Allbirds and Chinatown Market kick off partnership with new collection by Nicole McLaughlin.

Allbirds and Chinatown Market are launching a multitiered partnership centered in sustainability.

The San Francisco-based footwear company and the Los Angeles-based streetwear label have teamed on a five-episode IGTV series on both brand accounts, featuring creatives hosting digital sessions on sustainable design and do-it-yourself production methods. At the series conclusion, viewers can submit their projects for a chance to win a two-week digital mentorship with Allbirds and Chinatown Market.

To kick off this partnership, the companies tapped upcycled fashion artist Nicole McLaughlin to partner on a collection. The collection will be available via online auction on August 7.

“This is all about celebrating responsible design,” said Allbirds cofounder and co-chief executive officer Tim Brown. “From Nicole McLaughlin’s upcycled creations, to our upcoming IGTV series on creating sustainably, we really want to emphasize that true innovation comes from making the most with what’s right in front of you — and for us, that’s materials from nature. But we don’t just want to talk about it — we want to challenge designers to apply these lessons to their own work.”

Chinatown Market founder and creative director Mike Cherman introduced McLaughlin to Brown who said she was a natural fit for the project because of her ability to repurpose everyday objects into new styles. Allbirds gave her scraps and leftover fabrics and materials from its prototype laboratory, and the result is one-of-a-kind pieces including a utility vest made entirely of Allbirds uppers and a lounge chair built out of knit squares from sample testing.

* Exercise prompt *
Extend the article on the Allbirds and Chinatown Market partnership, picking up after its final sentence. The items that come next have nothing to do with the article above.

* Data to examine *
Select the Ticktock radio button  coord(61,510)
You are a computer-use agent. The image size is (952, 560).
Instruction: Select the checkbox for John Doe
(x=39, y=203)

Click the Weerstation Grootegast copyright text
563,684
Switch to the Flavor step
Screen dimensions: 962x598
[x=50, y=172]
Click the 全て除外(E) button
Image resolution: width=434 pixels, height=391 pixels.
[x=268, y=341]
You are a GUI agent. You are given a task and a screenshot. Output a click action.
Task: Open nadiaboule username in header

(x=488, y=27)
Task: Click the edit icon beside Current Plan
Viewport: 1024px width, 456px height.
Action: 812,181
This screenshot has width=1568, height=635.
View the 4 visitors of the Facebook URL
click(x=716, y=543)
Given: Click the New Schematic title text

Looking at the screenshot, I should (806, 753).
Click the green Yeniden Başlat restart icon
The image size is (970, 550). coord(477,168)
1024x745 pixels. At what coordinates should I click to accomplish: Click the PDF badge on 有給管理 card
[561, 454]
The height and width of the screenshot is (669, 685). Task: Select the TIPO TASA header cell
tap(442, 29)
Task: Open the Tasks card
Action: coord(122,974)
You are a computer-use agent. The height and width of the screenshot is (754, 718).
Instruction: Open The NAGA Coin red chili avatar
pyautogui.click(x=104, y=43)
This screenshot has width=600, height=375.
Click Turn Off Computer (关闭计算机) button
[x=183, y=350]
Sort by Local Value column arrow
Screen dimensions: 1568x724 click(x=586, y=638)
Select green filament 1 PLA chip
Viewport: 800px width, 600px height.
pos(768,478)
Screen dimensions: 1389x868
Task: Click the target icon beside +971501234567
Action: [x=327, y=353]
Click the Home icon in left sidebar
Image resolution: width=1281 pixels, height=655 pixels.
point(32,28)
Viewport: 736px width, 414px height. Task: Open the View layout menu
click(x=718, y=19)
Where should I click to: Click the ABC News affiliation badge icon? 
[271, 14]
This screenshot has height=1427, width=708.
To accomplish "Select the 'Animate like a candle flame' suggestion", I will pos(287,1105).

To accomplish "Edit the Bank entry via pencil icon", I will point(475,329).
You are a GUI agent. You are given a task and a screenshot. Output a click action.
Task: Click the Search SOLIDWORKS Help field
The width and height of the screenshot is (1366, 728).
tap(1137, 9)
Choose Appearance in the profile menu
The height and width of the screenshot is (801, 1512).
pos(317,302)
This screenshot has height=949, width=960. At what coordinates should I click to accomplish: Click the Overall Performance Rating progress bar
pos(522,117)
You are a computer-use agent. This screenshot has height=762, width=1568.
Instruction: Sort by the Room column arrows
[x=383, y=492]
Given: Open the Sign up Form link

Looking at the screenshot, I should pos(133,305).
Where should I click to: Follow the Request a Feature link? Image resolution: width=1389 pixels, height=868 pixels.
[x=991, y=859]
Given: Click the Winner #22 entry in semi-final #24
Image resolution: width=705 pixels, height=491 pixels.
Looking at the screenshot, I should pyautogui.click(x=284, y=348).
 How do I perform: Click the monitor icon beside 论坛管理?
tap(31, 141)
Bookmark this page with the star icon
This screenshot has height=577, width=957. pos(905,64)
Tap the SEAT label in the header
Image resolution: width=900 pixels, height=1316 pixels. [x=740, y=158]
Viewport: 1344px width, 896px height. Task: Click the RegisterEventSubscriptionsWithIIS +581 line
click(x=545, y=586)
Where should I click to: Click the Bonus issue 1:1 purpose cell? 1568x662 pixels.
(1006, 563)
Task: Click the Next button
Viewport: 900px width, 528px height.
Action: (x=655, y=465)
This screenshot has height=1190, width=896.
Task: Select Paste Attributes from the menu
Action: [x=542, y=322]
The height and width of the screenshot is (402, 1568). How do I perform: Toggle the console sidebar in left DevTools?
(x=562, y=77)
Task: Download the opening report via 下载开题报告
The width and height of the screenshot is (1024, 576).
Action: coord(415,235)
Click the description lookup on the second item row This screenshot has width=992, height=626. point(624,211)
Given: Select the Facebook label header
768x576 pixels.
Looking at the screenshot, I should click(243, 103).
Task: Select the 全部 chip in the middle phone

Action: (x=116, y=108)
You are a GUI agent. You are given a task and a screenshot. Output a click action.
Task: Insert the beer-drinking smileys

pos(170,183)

* Written answer *
“She is a real champion of the idea that you don’t have to start from scratch to make something new, and has helped make the concept of designing sustainably more accessible,” Brown said.

Brown added that the partnership was inspired by challenges created by COVID-19. The inability to travel disrupted many creatives’ workflows, but most, if not all, have found a way to produce during these unprecedented and uncertain times. But as they get their projects off the ground, the partners aim to create a sustainable foundation for future design.

Cherman said, “The ultimate goal of what this can bring to the market is a solidified view and understanding of how special Allbirds’ product really is and how we all need to take notes on the realities of true sustainability. Sometimes the message can get lost among the commerce and business of it all, but in slowing down this process, working with a select crew of insanely talented designers, we hope to inspire the next generation of kids to go out there and make change through design.”

Brown and Cherman did not reveal the other designers taking part in this project, but Cherman said, “Each creator will bring their own lens and perspective to the project as a whole and we’re excited to see where they take it.”